This was a quick weekend project, using some templated STL types. Given some body of text as a corpus, you can quickly generate an arbitrary quantity of text that uses the strings from your input to construct something that vaguely resembles human-generated text. In the repo, I have included some interesting bodies of text to generate models from - http://textfiles.com/conspiracy/ is one of many interesting places to pull a corpus from.

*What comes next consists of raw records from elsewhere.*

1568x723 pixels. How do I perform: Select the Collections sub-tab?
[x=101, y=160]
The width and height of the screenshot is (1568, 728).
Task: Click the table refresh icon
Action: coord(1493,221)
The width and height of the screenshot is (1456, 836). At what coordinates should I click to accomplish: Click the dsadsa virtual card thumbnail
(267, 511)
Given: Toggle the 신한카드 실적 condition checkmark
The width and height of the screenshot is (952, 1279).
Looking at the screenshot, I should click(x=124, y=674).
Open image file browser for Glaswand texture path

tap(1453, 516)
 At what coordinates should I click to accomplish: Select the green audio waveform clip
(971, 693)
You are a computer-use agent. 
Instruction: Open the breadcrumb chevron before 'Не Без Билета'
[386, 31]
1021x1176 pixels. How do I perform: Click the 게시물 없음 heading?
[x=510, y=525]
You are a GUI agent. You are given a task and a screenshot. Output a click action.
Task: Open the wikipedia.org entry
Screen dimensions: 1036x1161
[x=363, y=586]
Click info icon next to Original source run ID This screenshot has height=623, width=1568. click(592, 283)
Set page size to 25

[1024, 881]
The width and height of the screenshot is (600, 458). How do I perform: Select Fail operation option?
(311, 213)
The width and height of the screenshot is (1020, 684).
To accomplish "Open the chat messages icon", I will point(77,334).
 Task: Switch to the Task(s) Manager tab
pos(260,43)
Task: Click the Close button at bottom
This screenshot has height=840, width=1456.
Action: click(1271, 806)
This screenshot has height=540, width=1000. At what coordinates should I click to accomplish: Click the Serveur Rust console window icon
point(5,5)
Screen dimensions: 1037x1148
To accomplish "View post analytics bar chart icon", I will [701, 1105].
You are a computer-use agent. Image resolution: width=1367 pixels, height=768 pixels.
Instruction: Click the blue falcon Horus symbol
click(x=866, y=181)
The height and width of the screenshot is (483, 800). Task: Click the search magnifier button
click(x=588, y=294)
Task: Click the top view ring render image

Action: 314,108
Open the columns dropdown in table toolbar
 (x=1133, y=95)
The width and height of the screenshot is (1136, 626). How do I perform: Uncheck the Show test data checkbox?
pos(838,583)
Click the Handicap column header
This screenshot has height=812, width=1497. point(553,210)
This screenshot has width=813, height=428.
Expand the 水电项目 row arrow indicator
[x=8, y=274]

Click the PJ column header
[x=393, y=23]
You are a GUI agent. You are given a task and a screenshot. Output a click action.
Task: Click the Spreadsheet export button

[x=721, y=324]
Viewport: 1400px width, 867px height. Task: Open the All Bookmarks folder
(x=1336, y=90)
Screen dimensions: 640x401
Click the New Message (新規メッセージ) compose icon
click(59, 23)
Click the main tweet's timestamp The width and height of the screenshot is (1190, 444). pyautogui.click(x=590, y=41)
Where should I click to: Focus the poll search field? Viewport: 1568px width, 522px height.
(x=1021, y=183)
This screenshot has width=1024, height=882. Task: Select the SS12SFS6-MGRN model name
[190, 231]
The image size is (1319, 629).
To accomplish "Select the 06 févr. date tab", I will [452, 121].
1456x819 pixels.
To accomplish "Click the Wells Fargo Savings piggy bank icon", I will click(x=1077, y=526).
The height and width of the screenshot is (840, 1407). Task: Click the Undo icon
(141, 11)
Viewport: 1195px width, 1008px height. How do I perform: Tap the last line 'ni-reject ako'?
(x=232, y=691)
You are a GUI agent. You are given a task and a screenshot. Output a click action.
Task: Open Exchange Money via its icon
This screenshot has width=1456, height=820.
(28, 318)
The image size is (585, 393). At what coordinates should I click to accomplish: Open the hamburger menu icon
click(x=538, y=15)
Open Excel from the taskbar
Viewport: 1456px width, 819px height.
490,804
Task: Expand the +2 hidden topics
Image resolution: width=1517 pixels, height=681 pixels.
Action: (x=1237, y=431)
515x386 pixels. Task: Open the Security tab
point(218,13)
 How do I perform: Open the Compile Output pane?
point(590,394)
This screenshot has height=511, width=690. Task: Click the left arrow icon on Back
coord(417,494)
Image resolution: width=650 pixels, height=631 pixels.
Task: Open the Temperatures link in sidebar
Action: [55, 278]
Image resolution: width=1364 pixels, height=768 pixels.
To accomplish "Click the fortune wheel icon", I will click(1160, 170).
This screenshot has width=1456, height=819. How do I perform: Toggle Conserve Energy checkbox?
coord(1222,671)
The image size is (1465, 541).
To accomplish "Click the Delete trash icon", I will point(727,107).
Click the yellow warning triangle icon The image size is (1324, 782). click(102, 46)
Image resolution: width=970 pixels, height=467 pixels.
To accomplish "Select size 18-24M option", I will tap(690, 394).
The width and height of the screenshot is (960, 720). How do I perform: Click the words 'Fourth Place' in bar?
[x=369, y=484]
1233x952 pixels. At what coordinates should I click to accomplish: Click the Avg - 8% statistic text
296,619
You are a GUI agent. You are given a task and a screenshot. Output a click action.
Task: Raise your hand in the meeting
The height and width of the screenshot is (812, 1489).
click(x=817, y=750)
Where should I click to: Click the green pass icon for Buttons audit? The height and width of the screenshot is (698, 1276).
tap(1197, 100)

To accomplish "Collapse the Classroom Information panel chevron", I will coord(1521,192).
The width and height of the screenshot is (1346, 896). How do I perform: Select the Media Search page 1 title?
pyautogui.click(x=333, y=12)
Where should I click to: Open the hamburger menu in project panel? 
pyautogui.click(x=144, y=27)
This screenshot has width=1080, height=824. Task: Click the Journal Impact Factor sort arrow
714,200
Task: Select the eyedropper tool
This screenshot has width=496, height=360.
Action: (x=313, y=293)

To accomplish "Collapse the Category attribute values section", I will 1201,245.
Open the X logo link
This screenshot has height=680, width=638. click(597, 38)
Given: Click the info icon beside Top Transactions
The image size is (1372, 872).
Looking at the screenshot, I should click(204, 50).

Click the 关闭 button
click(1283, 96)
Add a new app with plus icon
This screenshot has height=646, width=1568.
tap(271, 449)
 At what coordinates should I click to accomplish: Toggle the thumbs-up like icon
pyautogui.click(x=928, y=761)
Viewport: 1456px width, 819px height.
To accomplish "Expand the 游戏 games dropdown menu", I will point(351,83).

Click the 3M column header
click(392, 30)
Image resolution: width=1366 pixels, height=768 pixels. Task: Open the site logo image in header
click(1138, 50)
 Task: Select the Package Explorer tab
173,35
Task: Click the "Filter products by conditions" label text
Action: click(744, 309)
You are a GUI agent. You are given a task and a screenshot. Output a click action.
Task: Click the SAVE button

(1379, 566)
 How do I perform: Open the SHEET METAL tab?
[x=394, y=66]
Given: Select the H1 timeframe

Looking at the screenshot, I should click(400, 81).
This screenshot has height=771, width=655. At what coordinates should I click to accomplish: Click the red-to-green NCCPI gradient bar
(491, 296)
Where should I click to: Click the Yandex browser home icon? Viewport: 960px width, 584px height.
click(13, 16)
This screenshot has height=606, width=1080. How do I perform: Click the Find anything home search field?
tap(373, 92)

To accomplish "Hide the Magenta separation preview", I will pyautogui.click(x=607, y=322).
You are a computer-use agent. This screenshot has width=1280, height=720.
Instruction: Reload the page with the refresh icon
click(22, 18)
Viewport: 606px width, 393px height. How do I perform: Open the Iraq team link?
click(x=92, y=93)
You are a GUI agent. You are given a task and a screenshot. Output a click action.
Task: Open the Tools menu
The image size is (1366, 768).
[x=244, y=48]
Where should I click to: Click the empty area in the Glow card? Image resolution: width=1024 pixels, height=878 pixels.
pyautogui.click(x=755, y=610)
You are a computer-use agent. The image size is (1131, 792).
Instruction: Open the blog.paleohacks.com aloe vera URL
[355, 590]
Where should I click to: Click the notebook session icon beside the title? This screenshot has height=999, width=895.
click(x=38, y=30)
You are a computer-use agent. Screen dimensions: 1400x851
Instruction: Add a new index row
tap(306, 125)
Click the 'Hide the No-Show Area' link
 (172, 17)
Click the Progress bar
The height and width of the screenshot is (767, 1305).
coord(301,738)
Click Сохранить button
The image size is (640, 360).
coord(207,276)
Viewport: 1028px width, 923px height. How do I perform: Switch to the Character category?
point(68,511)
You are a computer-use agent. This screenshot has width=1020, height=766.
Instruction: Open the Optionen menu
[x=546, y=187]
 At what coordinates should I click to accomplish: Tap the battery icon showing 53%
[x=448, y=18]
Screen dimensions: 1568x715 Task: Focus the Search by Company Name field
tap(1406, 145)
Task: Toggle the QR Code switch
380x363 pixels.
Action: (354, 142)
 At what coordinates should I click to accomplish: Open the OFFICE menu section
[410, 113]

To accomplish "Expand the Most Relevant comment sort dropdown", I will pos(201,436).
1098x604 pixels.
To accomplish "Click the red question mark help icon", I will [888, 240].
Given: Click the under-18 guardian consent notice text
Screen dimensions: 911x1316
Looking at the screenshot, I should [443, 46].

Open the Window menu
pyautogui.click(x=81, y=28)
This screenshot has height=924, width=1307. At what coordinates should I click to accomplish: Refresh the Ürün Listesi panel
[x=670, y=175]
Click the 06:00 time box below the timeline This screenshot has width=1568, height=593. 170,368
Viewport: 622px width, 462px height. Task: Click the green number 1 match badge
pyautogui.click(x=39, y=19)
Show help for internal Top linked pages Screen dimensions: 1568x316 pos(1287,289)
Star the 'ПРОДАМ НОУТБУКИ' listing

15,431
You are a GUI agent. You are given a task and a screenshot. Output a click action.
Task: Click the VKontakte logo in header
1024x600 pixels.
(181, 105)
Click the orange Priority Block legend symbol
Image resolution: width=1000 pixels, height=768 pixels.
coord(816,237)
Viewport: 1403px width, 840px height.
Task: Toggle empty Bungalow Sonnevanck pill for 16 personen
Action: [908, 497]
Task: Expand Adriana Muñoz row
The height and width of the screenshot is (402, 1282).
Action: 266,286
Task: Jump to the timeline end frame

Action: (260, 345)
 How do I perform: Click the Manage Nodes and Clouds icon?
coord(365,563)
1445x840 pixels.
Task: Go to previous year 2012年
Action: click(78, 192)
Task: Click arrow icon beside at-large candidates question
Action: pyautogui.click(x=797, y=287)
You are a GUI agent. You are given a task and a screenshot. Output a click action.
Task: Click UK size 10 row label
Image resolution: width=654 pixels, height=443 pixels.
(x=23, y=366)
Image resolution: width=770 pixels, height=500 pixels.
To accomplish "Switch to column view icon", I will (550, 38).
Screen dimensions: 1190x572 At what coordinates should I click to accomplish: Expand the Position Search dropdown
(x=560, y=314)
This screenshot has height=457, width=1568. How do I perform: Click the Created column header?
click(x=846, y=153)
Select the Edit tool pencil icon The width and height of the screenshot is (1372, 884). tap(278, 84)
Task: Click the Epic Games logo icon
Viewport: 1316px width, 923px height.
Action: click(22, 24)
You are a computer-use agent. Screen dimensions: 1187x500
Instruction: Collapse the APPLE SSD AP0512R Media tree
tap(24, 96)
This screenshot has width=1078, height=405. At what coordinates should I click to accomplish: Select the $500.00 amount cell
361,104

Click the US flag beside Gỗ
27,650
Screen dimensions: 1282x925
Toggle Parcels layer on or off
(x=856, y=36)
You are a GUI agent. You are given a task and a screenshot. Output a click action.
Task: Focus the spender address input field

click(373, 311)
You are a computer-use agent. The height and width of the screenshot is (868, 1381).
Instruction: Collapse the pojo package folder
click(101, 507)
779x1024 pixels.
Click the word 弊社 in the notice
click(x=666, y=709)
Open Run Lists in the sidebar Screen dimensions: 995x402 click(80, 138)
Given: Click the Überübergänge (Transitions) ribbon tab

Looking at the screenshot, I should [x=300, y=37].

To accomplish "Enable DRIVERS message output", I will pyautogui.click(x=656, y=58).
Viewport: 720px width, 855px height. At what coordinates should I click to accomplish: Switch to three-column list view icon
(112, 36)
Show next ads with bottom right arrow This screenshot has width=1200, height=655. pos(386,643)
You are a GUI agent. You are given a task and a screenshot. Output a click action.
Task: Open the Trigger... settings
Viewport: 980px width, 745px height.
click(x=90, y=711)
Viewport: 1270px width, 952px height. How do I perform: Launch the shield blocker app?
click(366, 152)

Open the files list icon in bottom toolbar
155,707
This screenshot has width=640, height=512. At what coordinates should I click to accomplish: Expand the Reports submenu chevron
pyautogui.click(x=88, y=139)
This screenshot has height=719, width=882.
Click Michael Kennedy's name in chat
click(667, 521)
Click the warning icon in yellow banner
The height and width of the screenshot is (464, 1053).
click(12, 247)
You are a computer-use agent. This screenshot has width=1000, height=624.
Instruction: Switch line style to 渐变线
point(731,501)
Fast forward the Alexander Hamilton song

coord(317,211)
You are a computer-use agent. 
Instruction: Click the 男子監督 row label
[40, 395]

I don't claim to be an expert on the formal mathematical definition or other applications for Markov Chains, but the core concept is that there is some finite set of states, here, words, and transition rules for how likely it is that you will transition from one state to another, here, how likely is it that one word is to follow another in the input body of text. As you can see in the simple example below, there are three possible transitions from the 'the' state, which are equally weighted due to their each having occured once out of three times 'the' appeared in the input text.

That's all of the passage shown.